Ao final, a versão digital de Bolsonaro pede aos participantes da convenção que “recebam de braços abertos a pessoa que escolhi para me substituir, sangue do meu sangue, meu filho Flávio. Vem com fé, o Brasil tem futuro e o futuro é Flávio Bolsonaro Presidente.”
O TSE atualizou em março as normas para o uso de inteligência artificial na campanha de 2026. Entre as regras está a obrigação de informar de maneira explícita, destacada e acessível quando uma propaganda utilizar conteúdo sintético criado ou significativamente alterado por IA ou tecnologia equivalente.

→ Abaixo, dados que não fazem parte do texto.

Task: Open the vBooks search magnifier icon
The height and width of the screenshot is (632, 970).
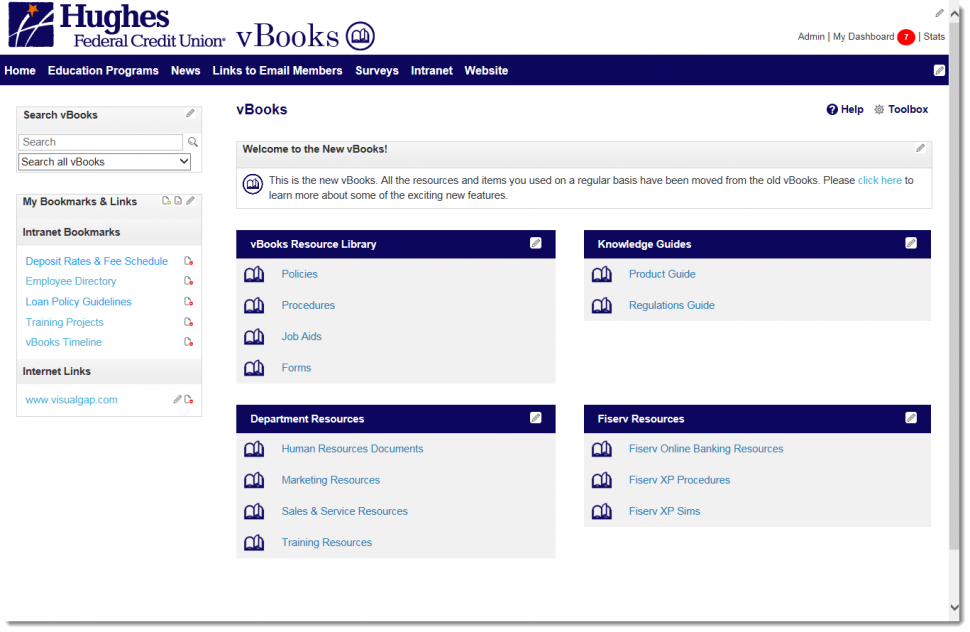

A norma alcança textos, áudios, vídeos e imagens.
PT questiona vídeo e defesa rejeita classificação de deepfake
Na ação, o PT argumenta que o vídeo faz referência direta ao cargo em disputa e contém pedido explícito de voto por meio de material sintético. Para o partido, a utilização estaria em desacordo com as regras estabelecidas pelo próprio TSE para inteligência artificial e propaganda eleitoral.
A defesa da campanha de Flávio Bolsonaro contesta essa interpretação. Os advogados sustentam que o vídeo não pode ser considerado deepfake porque os participantes foram informados de que Jair Bolsonaro não estava presente e de que as imagens não correspondiam a uma transmissão ou gravação autêntica do ex-presidente.
A defesa também nega que tenha ocorrido pedido de votos na fala apresentada durante a convenção.
O julgamento pode ajudar a definir como as normas serão interpretadas durante a campanha eleitoral de 2026. As regras aprovadas pelo TSE também proíbem, entre as 72 horas anteriores e as 24 horas posteriores ao pleito, a publicação e republicação de novos conteúdos sintéticos que utilizem imagem, voz ou manifestação de candidato ou pessoa pública, mesmo quando devidamente identificados como artificiais.
A propaganda eleitoral está autorizada a partir de 16 de agosto. Além das exigências específicas para conteúdos produzidos por inteligência artificial, as normas eleitorais vedam o uso de ferramentas tecnológicas para fabricar ou adulterar imagens, áudios e outras mídias destinadas à propagação de informações falsas ou gravemente descontextualizadas sobre candidaturas ou sobre o processo eleitoral.